Great hit. Davis and other aged beauties.

Enjoy KASR, if you can get up !!! :r


----------



## KyLongbeard (Nov 13, 2006)

*Re: XXX's KO's KASR ... and it hurt!*

Wow is right. Almost leaves you speechless.

Awesome hit.


----------



## Don Fernando (Jan 1, 2000)

*Re: XXX's KO's KASR ... and it hurt!*

Good grief !!!!!!!!!!!!!!!!!!!!!!!!!!!!!!

Look at how yellowed that Davidoff band is ... heh ... wow. What a frikkin' hit.


----------



## fireman43 (Oct 15, 2006)

*Re: XXX's KO's KASR ... and it hurt!*

Most definately an awesome hit!!!! Couldn't have destroyed a more deserving Gorilla!!!!


----------



## dunng (Jul 14, 2006)

*Re: XXX's KO's KASR ... and it hurt!*

That is Amazing!


----------



## mastershogun (Nov 3, 2006)

*Re: XXX's KO's KASR ... and it hurt!*

very nice... just bought some davidoffs for myself today but nothing like that :hn


----------



## The Professor (Jul 20, 2006)

*Re: XXX's KO's KASR ... and it hurt!*



KyLongbeard said:


> Wow is right. Almost leaves you speechless.
> 
> Awesome hit.


Somehow I doubt anything can make KASR speechless.  Awesome hit, XXX.

~d.


----------



## Sancho (Oct 13, 2006)

*Re: XXX's KO's KASR ... and it hurt!*

That is an amazing hit, you'll be in last week for at least a couple of more days.

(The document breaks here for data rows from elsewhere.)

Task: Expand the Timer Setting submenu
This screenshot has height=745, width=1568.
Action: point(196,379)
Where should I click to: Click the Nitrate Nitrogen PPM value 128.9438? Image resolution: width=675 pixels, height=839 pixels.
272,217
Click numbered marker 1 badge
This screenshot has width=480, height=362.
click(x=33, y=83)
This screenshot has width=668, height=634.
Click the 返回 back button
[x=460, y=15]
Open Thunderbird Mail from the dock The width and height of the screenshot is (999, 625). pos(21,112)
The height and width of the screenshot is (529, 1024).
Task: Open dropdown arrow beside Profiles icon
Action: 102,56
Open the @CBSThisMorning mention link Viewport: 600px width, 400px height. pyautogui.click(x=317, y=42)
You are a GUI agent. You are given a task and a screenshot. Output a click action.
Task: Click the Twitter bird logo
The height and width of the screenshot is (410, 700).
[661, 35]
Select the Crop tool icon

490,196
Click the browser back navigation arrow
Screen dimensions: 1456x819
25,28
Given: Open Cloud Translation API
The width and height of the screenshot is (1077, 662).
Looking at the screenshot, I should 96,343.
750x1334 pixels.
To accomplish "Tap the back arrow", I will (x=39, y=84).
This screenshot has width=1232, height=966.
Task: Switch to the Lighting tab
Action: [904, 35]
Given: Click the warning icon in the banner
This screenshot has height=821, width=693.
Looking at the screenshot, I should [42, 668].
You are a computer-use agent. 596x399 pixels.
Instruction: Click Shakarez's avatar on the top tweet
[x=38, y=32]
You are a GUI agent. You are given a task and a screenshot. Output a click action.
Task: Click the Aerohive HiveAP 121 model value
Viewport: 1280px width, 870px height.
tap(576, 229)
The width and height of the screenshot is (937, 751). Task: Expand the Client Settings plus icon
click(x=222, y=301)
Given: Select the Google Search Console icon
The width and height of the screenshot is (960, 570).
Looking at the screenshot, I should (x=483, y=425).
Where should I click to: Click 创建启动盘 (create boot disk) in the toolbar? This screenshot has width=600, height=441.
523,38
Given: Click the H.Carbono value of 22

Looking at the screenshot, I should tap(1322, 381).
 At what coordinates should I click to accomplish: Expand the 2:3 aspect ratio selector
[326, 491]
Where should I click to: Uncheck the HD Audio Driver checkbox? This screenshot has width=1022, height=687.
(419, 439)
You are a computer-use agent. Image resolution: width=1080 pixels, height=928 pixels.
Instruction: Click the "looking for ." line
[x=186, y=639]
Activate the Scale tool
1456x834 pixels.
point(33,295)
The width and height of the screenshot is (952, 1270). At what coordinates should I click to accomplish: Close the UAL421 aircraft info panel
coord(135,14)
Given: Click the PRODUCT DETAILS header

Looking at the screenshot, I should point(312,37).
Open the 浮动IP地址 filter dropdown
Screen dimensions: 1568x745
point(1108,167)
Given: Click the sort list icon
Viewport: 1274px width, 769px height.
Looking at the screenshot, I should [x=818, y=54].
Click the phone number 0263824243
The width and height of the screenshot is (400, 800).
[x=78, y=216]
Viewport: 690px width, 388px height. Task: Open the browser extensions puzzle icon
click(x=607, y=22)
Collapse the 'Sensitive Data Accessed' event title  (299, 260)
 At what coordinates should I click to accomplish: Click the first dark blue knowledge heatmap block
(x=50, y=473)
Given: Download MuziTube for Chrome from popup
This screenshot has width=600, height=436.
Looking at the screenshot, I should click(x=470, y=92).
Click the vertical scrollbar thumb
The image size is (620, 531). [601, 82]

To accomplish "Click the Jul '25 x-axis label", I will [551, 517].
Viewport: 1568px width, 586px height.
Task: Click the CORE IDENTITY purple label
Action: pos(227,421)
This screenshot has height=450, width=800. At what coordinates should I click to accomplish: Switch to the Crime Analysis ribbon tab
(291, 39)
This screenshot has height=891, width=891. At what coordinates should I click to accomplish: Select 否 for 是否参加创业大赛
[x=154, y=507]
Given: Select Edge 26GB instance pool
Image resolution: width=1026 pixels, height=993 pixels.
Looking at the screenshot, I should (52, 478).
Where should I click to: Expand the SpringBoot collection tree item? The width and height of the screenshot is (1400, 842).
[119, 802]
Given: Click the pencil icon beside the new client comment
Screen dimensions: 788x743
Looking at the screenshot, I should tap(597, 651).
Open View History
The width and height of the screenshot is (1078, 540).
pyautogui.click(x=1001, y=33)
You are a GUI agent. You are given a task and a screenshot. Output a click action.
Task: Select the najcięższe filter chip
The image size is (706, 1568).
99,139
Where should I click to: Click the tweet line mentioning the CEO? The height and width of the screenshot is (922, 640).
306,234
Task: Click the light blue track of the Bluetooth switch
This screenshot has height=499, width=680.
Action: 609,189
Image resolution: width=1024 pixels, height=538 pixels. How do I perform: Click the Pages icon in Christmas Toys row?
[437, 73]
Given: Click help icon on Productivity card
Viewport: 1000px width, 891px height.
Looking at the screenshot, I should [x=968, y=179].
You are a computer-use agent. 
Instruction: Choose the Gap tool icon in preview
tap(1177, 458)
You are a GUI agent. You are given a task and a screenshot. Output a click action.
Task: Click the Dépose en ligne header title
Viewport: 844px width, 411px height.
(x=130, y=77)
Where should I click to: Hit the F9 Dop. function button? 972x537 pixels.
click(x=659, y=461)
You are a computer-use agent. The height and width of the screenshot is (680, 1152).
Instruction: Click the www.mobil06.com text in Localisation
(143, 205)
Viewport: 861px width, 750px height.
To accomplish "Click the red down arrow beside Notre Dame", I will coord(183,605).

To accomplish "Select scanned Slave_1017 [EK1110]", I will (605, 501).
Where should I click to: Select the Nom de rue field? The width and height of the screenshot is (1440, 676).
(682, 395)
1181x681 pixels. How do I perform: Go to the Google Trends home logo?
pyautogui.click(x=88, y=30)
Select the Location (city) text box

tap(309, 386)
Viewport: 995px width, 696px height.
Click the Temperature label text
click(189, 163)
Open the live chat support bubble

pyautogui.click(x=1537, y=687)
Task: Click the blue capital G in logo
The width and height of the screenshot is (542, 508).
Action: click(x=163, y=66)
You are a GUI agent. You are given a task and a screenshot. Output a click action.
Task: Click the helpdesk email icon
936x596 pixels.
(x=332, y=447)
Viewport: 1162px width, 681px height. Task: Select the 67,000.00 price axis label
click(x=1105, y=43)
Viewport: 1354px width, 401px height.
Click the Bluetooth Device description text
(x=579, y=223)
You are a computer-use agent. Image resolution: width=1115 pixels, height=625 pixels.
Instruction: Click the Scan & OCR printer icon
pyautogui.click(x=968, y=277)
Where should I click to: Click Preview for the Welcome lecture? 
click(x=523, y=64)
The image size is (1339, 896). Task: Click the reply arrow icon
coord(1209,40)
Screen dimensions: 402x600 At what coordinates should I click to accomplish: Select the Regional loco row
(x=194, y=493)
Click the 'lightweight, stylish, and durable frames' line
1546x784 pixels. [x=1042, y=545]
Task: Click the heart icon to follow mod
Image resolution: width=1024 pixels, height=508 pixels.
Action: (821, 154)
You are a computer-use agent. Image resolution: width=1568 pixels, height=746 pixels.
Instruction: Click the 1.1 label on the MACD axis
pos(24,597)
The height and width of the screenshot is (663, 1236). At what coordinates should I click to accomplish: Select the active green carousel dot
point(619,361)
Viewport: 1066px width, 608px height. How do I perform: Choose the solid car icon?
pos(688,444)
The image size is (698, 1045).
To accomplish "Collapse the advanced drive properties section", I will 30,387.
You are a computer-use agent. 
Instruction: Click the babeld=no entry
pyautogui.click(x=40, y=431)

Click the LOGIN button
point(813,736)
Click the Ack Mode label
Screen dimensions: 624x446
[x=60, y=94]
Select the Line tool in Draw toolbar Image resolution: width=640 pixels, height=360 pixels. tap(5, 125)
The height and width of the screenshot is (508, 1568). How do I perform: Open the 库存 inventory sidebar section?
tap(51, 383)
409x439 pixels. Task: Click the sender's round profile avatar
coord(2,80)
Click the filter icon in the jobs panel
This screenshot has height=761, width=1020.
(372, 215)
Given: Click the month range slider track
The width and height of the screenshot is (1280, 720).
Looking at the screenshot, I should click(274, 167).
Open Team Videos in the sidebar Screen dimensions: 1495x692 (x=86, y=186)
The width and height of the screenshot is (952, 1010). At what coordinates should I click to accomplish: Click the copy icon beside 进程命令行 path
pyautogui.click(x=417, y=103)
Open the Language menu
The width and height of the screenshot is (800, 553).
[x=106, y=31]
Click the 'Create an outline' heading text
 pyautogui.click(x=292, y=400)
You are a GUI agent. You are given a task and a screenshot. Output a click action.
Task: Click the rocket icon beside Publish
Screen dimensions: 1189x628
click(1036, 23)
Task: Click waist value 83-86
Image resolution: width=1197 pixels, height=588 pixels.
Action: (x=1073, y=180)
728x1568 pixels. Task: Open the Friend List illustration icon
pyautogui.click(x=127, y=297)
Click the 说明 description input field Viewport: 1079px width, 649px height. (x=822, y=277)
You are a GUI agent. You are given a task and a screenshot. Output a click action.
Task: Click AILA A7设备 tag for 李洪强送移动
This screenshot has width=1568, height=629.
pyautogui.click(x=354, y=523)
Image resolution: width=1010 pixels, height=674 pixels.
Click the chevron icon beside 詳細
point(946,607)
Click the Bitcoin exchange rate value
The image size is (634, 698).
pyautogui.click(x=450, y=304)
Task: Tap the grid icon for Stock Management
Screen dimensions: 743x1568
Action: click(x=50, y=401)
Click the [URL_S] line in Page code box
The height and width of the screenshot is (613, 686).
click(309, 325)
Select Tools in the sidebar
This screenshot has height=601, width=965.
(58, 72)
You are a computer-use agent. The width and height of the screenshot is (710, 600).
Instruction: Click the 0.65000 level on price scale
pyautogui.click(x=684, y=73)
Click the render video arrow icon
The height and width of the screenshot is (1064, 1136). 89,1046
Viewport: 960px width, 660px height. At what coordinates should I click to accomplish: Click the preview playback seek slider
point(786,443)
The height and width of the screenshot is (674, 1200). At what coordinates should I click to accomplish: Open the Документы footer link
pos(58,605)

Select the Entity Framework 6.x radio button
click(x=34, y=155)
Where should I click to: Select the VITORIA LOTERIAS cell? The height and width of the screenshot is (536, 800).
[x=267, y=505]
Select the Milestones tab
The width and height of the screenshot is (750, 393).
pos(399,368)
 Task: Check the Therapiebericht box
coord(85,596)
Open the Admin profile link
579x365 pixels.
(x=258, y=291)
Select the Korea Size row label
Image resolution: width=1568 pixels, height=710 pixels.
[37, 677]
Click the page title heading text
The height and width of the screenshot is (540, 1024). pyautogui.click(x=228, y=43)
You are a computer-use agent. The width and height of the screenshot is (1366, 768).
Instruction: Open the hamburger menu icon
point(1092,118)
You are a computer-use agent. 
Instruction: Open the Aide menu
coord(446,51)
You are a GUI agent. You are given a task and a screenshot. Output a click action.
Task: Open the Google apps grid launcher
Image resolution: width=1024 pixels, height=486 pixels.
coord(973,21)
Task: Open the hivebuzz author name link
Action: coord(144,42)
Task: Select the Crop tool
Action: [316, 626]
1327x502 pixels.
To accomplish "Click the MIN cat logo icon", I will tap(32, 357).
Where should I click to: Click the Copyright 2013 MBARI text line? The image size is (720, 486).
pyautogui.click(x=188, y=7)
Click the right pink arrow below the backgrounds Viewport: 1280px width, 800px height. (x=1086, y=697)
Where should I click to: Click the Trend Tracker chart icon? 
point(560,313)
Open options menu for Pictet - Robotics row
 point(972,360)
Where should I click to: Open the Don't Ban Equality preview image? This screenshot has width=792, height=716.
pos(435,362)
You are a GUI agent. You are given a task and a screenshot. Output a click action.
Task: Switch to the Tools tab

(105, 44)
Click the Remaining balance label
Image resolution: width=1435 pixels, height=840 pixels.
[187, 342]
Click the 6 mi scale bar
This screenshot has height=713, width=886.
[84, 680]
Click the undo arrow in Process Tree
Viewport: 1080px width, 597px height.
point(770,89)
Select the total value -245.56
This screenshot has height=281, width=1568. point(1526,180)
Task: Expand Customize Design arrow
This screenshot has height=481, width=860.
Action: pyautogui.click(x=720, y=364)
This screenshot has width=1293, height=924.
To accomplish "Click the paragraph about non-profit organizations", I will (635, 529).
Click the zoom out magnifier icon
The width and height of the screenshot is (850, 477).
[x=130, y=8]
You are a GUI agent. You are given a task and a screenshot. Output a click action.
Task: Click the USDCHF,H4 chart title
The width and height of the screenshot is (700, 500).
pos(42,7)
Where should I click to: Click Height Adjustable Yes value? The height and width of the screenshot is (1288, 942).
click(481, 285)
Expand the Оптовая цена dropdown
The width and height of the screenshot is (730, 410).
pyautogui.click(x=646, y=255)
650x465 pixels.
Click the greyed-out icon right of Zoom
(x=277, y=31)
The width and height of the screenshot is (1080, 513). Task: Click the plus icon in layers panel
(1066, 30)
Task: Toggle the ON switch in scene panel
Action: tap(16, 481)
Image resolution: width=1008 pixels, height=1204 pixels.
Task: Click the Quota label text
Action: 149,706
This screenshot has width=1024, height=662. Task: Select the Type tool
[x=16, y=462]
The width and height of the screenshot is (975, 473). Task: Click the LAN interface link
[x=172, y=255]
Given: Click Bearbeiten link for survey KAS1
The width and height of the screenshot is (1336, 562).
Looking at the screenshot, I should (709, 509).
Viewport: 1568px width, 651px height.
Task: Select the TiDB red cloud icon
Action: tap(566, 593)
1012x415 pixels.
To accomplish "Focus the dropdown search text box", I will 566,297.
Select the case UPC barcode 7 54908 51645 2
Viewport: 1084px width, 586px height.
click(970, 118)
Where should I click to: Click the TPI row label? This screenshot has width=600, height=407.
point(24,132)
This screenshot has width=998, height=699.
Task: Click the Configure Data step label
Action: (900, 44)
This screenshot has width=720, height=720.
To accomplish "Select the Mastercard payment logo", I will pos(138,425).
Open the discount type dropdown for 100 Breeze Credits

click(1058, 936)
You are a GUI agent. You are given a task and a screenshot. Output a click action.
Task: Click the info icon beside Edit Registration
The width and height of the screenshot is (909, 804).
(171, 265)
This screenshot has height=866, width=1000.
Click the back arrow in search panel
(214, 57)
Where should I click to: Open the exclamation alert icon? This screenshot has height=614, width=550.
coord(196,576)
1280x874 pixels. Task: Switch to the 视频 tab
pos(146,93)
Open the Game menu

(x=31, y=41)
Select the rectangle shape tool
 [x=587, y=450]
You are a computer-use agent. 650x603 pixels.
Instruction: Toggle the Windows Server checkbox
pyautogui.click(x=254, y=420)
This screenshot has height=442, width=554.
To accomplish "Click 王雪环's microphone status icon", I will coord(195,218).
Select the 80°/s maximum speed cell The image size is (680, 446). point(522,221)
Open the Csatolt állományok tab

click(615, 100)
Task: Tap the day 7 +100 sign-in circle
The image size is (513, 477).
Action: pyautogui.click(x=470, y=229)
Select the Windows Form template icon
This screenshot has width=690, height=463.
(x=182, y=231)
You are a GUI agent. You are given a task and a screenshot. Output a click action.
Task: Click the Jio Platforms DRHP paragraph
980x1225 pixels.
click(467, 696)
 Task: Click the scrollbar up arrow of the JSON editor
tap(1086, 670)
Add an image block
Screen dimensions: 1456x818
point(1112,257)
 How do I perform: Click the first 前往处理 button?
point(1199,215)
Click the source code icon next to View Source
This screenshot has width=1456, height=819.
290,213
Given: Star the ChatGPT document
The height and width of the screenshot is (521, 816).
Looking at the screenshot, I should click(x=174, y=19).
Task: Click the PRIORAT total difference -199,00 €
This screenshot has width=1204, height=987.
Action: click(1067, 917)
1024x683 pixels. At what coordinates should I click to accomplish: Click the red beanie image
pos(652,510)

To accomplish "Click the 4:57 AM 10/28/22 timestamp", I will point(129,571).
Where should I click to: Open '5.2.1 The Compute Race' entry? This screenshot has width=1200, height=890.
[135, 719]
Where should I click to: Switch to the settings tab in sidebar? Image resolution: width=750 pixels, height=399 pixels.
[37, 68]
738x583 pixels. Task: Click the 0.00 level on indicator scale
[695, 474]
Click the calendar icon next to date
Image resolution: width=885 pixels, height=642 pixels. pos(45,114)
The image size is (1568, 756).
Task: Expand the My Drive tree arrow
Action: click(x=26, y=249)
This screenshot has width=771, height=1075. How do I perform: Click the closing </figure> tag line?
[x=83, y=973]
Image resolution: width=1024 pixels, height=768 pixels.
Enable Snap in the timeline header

Good luck with your comatose state :w Great hit XXX!


----------



## mike32312 (Jan 26, 2006)

*Re: XXX's KO's KASR ... and it hurt!*

Wow awesome hit. Little boy playing in a big man's game. :r Remember no matter what you have to bomb with someone out there always has a bigger NUKE. WTG Dustin. :r


----------



## LasciviousXXX (Oct 12, 2004)

*Re: XXX's KO's KASR ... and it hurt!*

Don't F*** with the Jedi Master

Seriously, you deserve a big bitch slap like that with all the bombs you've been droppin' lately. Enjoy that Davi as the Cuban Davi's are becoming more rare every day as I smoke them up :r

Oh and I hope you enjoy the ****... ****... a balanced part of your nutritious breakfast...er..I mean...bomb


----------



## kjd2121 (Jul 13, 2006)

*Re: XXX's KO's KASR ... and it hurt!*

Holy sheeet that is an expensive retaliation. Very sweet package Dustin - you are truly a force to be reckoned with :gn

Enjoy KASR you definately deserved to be ridden to the ground = :gn :bx


----------



## stevieray (Sep 28, 2006)

*Re: XXX's KO's KASR ... and it hurt!*

Very nice :dr


----------



## OilMan (May 12, 2006)

*Re: XXX's KO's KASR ... and it hurt!*

Very nice. You deserved the smackdown. I have been bombed by XXX or you, but it seems like a very, very painful game...lol


----------



## ca21455 (Jul 23, 2006)

*Re: XXX's KO's KASR ... and it hurt!*

Nicely done Dustin, a truly devastating hit!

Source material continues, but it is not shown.